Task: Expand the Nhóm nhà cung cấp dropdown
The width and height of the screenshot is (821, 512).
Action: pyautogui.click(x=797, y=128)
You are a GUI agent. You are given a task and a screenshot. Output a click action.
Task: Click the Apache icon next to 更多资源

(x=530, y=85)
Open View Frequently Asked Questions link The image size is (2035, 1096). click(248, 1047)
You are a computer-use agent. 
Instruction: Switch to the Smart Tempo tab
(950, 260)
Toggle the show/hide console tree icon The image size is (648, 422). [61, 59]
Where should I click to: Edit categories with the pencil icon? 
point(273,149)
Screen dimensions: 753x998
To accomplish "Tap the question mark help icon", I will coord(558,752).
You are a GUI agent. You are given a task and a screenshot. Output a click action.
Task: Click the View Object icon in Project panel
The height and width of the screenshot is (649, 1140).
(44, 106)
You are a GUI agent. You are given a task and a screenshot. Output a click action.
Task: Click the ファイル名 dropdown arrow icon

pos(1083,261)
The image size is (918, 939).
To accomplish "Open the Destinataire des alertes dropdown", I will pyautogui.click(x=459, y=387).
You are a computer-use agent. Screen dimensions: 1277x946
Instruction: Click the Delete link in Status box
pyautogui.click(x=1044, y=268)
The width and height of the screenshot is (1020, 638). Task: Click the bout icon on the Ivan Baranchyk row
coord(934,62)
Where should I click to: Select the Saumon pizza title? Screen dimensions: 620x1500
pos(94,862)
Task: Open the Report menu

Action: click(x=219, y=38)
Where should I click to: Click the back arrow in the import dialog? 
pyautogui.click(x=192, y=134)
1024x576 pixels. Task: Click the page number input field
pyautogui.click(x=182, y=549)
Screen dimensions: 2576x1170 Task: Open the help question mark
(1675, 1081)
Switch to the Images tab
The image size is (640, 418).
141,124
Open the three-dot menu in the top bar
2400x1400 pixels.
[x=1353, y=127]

▬▬▬

Given problem » Write out the records from the line containing "Open View Frequently" through the line containing "Toggle the show/hide", copying each line exactly.

Solution for this problem »
Open View Frequently Asked Questions link The image size is (2035, 1096). click(248, 1047)
You are a computer-use agent. 
Instruction: Switch to the Smart Tempo tab
(950, 260)
Toggle the show/hide console tree icon The image size is (648, 422). [61, 59]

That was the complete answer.